(Stored dataset items)
· · · · · · ·

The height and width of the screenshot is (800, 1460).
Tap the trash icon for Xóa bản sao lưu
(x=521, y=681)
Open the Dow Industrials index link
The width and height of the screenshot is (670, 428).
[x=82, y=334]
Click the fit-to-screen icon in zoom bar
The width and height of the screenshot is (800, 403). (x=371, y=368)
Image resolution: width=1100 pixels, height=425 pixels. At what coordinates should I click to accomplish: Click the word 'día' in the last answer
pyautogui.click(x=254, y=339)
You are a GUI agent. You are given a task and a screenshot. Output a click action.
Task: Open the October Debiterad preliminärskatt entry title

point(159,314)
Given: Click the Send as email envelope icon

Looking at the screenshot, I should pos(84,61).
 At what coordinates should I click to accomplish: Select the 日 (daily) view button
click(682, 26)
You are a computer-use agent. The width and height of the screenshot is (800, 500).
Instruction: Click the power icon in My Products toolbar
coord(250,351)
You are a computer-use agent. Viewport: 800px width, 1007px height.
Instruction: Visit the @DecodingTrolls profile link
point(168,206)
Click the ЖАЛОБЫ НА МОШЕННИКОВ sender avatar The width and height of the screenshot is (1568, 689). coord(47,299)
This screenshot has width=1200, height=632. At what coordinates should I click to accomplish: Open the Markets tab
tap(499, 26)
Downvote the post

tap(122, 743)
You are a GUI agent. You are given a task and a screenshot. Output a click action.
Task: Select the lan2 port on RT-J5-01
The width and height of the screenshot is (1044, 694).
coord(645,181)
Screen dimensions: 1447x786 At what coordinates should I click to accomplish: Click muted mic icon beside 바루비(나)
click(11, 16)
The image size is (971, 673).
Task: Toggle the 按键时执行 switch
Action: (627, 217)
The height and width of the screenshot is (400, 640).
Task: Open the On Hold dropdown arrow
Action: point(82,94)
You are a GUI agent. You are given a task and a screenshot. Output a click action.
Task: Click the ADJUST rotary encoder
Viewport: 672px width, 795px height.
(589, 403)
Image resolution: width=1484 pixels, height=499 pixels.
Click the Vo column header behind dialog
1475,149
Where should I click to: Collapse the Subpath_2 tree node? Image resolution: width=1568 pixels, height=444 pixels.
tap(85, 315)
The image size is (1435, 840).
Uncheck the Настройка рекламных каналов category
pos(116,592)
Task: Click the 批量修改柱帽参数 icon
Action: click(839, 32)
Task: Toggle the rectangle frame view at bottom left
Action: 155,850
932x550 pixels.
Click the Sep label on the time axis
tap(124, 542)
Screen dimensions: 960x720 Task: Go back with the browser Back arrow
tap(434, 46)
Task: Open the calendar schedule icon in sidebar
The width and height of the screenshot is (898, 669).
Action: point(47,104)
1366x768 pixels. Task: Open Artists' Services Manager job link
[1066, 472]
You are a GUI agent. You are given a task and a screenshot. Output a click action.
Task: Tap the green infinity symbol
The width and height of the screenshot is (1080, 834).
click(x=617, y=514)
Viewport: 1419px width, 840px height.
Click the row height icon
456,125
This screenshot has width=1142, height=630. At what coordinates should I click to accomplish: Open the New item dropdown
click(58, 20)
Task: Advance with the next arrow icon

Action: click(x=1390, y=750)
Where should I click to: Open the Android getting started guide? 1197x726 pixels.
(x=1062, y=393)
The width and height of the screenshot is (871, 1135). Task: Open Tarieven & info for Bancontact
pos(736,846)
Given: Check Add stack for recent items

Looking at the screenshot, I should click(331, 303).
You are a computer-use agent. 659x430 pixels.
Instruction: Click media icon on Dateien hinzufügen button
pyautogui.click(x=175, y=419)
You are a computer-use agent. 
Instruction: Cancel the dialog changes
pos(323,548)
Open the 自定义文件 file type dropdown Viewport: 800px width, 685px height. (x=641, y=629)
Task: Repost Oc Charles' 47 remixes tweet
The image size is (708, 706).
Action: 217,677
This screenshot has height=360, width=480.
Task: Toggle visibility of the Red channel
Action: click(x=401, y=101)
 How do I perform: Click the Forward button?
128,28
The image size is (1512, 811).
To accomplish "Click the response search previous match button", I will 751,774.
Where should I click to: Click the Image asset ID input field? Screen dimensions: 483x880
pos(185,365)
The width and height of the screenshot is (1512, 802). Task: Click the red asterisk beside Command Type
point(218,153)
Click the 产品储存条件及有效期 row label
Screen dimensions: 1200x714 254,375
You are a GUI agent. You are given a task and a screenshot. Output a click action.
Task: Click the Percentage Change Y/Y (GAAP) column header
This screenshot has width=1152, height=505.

· · · · · · ·

YOUR INSTRUCTIONS:
The line containing "Open the 自定义文件" and every line after it, through the end of the records, should be repeated exactly and alone.

YOUR RESPONSE:
Open the 自定义文件 file type dropdown Viewport: 800px width, 685px height. (x=641, y=629)
Task: Repost Oc Charles' 47 remixes tweet
The image size is (708, 706).
Action: 217,677
This screenshot has height=360, width=480.
Task: Toggle visibility of the Red channel
Action: click(x=401, y=101)
 How do I perform: Click the Forward button?
128,28
The image size is (1512, 811).
To accomplish "Click the response search previous match button", I will 751,774.
Where should I click to: Click the Image asset ID input field? Screen dimensions: 483x880
pos(185,365)
The width and height of the screenshot is (1512, 802). Task: Click the red asterisk beside Command Type
point(218,153)
Click the 产品储存条件及有效期 row label
Screen dimensions: 1200x714 254,375
You are a GUI agent. You are given a task and a screenshot. Output a click action.
Task: Click the Percentage Change Y/Y (GAAP) column header
This screenshot has width=1152, height=505.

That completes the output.